The Week That Was - 03/03/2017 edit   discuss  

Right - we’re nearly at the end of the Hortonworks Data Platform technologies. Let’s summarise what we’ve looked at this week.

We started off with Apache Slider, then looked at Apache Storm and Apache Accumulo, before finishing off with Livy and HDP Search.

Apache Slider is interesting. It feels like a technology that allows you to run any long running app on YARN and have it play nicely with other YARN apps should be something people care about, because isn’t the whole selling point of Hadoop that you can have on analytical cluster that supports multiple workloads that all play nicely together, but it looks like outside of Hortonworks there’s very take up. It’s been in incubation since April 2014, and it seems like the biggest barrier to graduation is that there simply aren’t any committers outside of Hortonworks.
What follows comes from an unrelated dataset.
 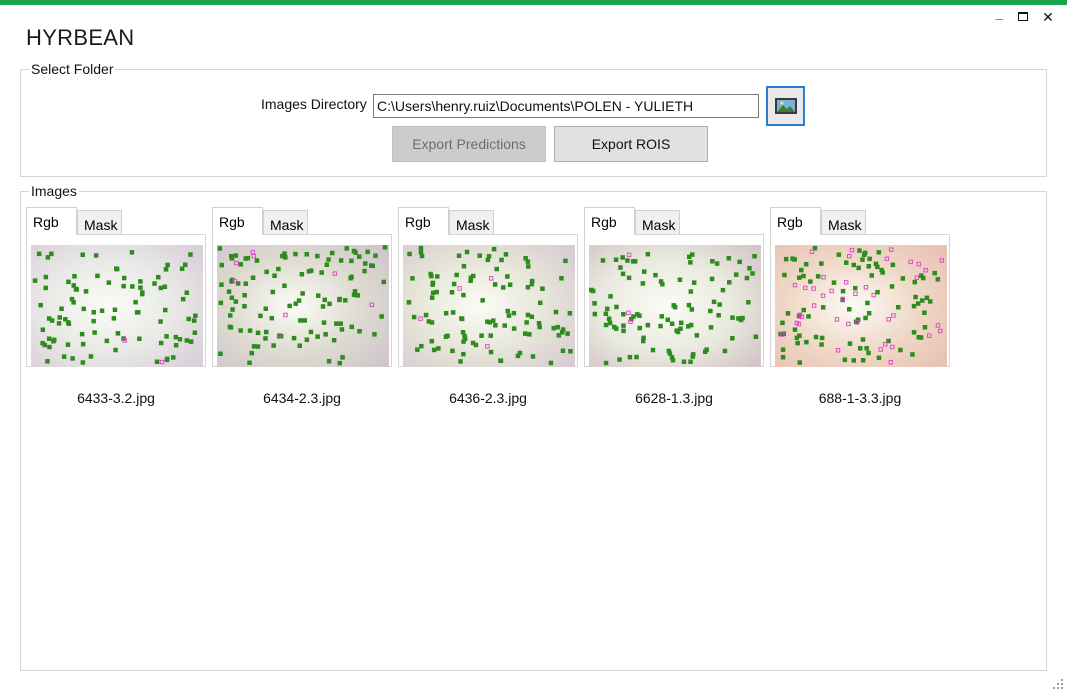 I want to click on maximize-button, so click(x=1023, y=16).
If there’s any one technology that kick-started the rise of the streaming data engines is has to be Apache Storm - the granddaddy of streaming technologies and still the 900 pound gorilla in the room. It’s not perfect, people have taken a lot of potshots at it over the years, and Twitter have now moved on (to Heron), however it’s been successful for a reason, and it looks like it’s been given a new lease of life after joining the Apache foundation, so if you’re looking at streaming use cases I don’t think you can afford not to look at it. Brush up on your micro batch vs record at a time considerations first however.
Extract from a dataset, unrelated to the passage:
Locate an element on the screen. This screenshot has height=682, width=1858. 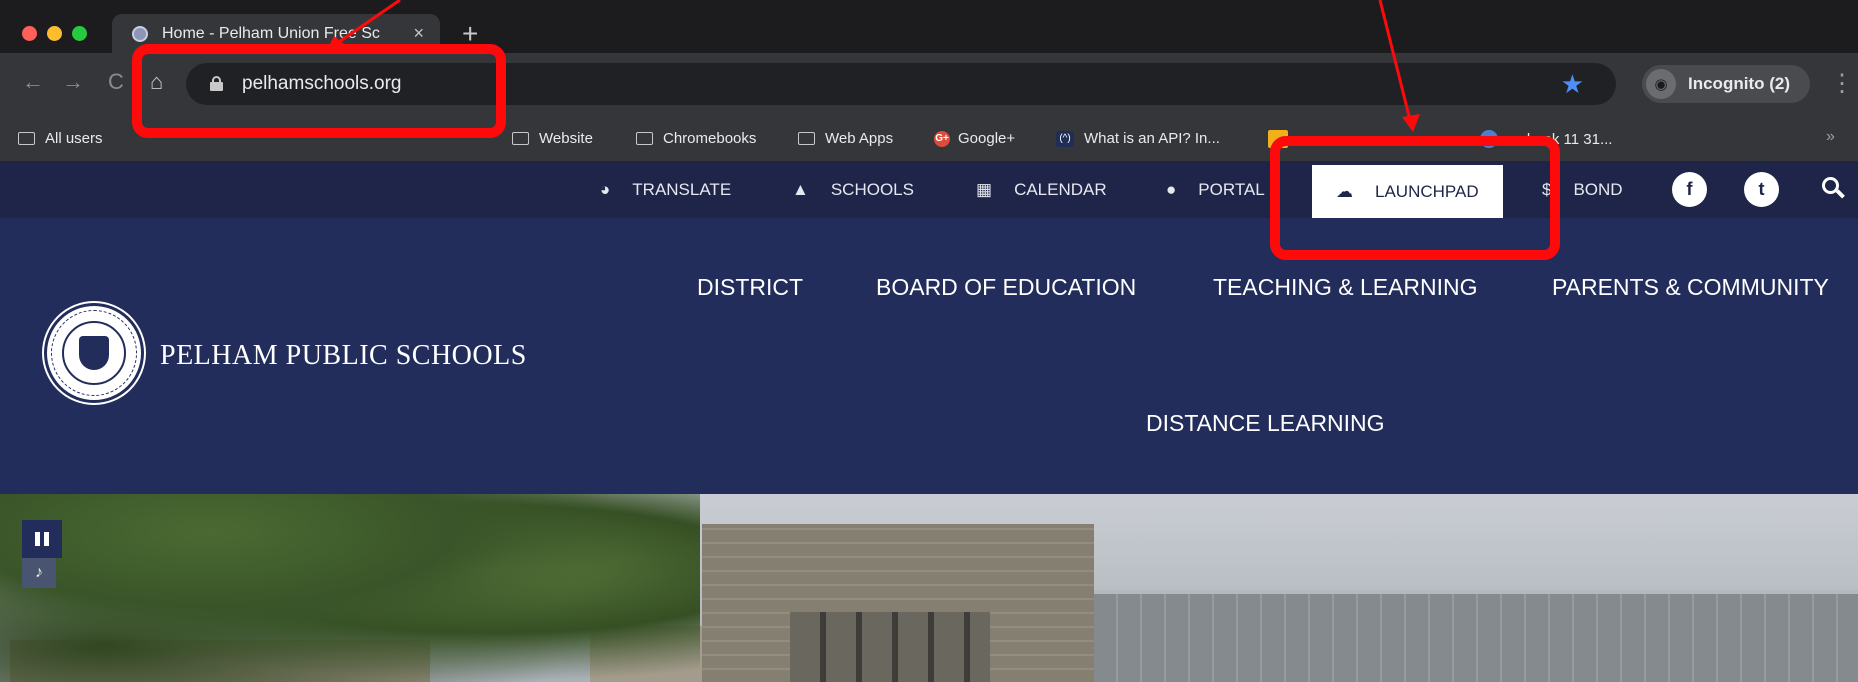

It want to look at Apache HBase and Apache Accumulo in more detail in the future, however Accumulo is gaining good adoption, is bundled with most Hadoop distributions, and has some interesting differentiations from HBase.
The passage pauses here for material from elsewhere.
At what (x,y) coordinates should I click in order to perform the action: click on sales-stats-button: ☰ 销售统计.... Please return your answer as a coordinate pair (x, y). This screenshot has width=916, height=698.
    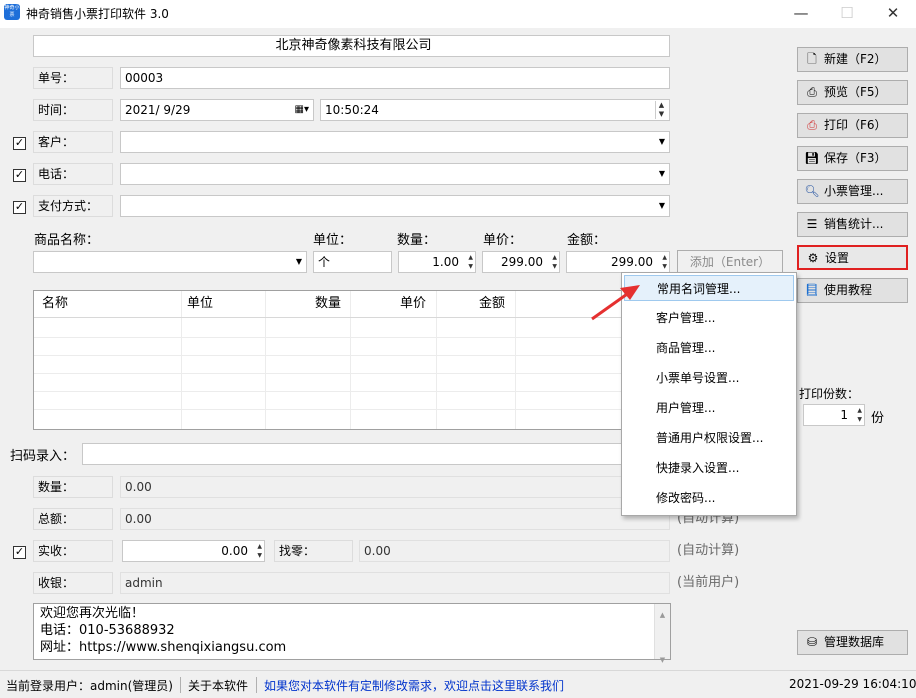
    Looking at the image, I should click on (852, 224).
And on to Livy - a little piece of technology that’s come out of Cloudera that underpins the ability for analytical notebooks to run Spark code on remote clusters. I wonder how much it rankles Hortonworks to distribute Livy and Hue - both (open source Apache licenced) technologies that currently sit in a Cloudera repository in GitHub.

And last up for this week is HDP Search - a custom bundling of Solr (along with a bunch of other technologies), built and maintained by Lucidworks and distributed as an add on to the Hortonworks Data Platform. It means that Solr doesn’t come out of the box with HDP (you have to download an extra Ambari management pack manually to install it), but it looks like a great partnership for Hortonworks - you get support from arguably the leading experts in Solr, and get Solr bundled with a bunch of other useful stuff that you don’t get with the other distributions.

Next week - the final HDP technologies. Have a great weekend.